1 Mar 2012

Chutzpah or something for the Electoral Commission?

You’ve got to hand it to Mike Olley, for sheer chutzpah. And as an example of some of the things our politicians get up to. He’s one of the contenders for the Labour nomination for the new police commissioner job in the West Midlands, the biggest force outside London.

Mr Olley is a former Birmingham councillor who runs the Broad Street Business Improvement District in Birmingham.  He also writes a weekly political column for the Birmingham Mail. As I was driving down the M5 the other day, round the western side of Birmingham, I noticed a huge poster at the side of the motorway, advertising Mr Olley’s political column in the Mail.

Crikey, I thought, he’s campaigning publicly for the PCC job already.  And spending big money. It’s not often you see a newspaper political column advertised with such prominence, if at all.  And the poster was huge.  Indeed here’s a picture of a similar one taken from Mr Olley’s own website.

I’ve since learned that it was a digital poster put up by a firm called Scarlet Motion, run by a friend of Mike Olley called John O’Hara.  And Mr Olley tells me that he himself used to work in advertising.  The poster appears in bursts for a few seconds every now and then.  And there are similar sites elsewhere in Birmingham, another site next to the M5; one by the M6; and one at the famous Fiveways interchange in the city.

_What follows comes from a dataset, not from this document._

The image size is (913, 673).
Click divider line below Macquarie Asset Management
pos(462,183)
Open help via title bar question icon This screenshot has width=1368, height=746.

Indeed if you look at Scarlet Motion’s website you can see live what posters they’ve got up right now, and how they change regularly.

If you watch it won’t be long before you see the Olley posters I’m talking about. The intriguing question is how the Olley poster campaign came about.  The commercial cost of such prominent sites, viewed by tens of thousands of motorists each day, would surely be many thousands of pounds.

Mike Olley says he doesn’t know how much the Birmingham Mail paid Scarlet Motion for the digital posters – or whether they paid them anything at all.  And Mr Olley admits he doesn’t know whether any other Mail columnists are advertised in this way. I have put in a call to the Mail for their version of events, and sent them an email.

The question is whether John O’Hara and Scarlet Motion have simply given Mr Olley a free boost for his campaign, a huge publicity advantage over his rivals for the West Midlands PCC job. There are another eight months before the police commissioner elections, and Mike Olley has yet to be chosen as Labour candidate.

But it won’t be long, surely, before the Electoral Commission will take an interest in what Mr Olley and his friends are doing, and asking whether these digital posters should count towards his campaign donations and funding.  At least they ought to take such an interest.

But right now the Home Office has yet to announce what the precise campaign spending limits and rules will be. And as a budding police commissioner, Mr Olley will, of course, be keen not to break any rules or laws. And, as an ITN colleague has just suggested to me, it’s also an interesting issue in the light of the Leveson inquiry into relatons between the media and the police.

The deadline for Labour PCC nominations was midnight yesterday (29 February) and Mr Olley seems to be one of four contenders in the West Midlands (read my previous post on this).

UPDATE: 6pm, Thursday

I’ve just spoken to a senior figure in the marketing department at the Birmingham Mail who tells me that the Mike Olley posters have nothing to do with the newspaper, even though they advertise his column in the paper.

“We’ve not purchased them,” I was told.  “He’s purchased them himself.”

The paper was not involved in commissioning them, I was told.  Nor does the paper ever buy such lavish advertising for its columnists.

The first thing the newspaper knew about the digital posters was when they saw them on the screens around the city.  I was told that when somebody from the newspaper’s accounts department saw the posters they even queried the cost internally.  The accounts person was reassured by the marketing department that the cost was not being met by the paper in any way.

But Mr Olley has denied he paid for the posters.

It’s all very odd

Mike Olley has just told me again that he didn’t buy the posters, though he admits he arranged for them to be displayed. And he insists that the artwork for the posters was approved by the Birmingham Mail.

“I assumed the paper paid for it,” he says. “I sent them in and I was told they were OK.”
And Olley concedes that he won’t be able to get away with his posters for much longer because of rules on election funding and expenses.

“When the rules do kick in, which is soon, those boards will have to come down. I think it will be inappropriate.”

Olley also accepts that the posters will have given him a big boast in the West Midlands in terms of recognition.

“It’s great for me, but it can’t carry on,” he says.